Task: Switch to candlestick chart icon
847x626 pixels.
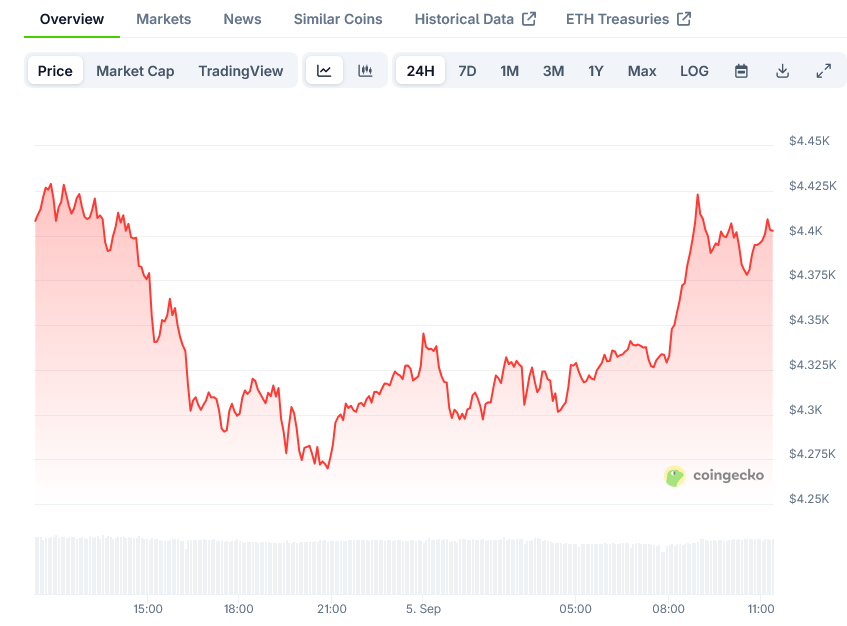Action: click(x=365, y=71)
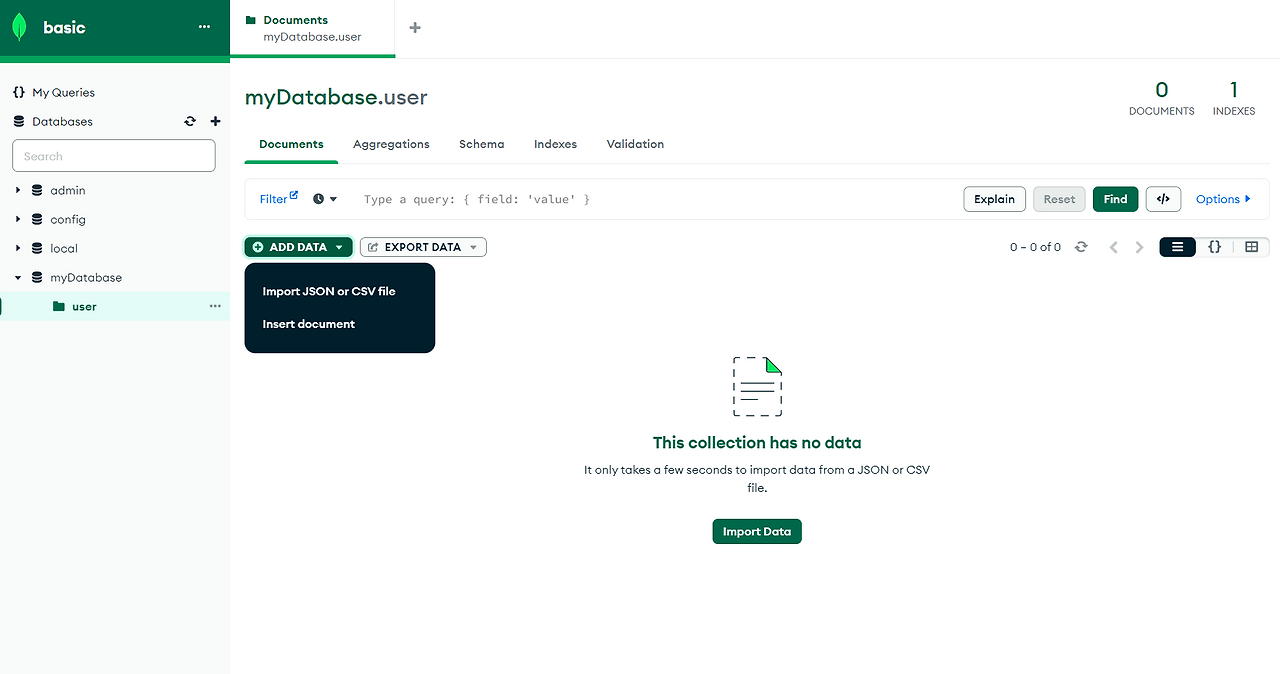Open My Queries panel
The image size is (1280, 674).
pos(60,91)
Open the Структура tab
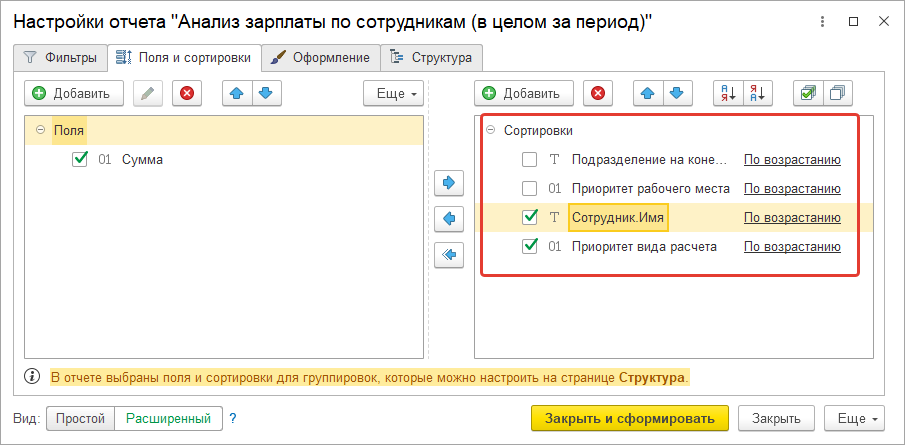 tap(432, 57)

⁂

Exercise details –
Every record above should come back exactly, but without its pictures.

Solution for this task –
Task: Switch to candlestick chart icon
847x626 pixels.
Action: click(x=365, y=71)
Open My Queries panel
The image size is (1280, 674).
pos(60,91)
Open the Структура tab
 tap(432, 57)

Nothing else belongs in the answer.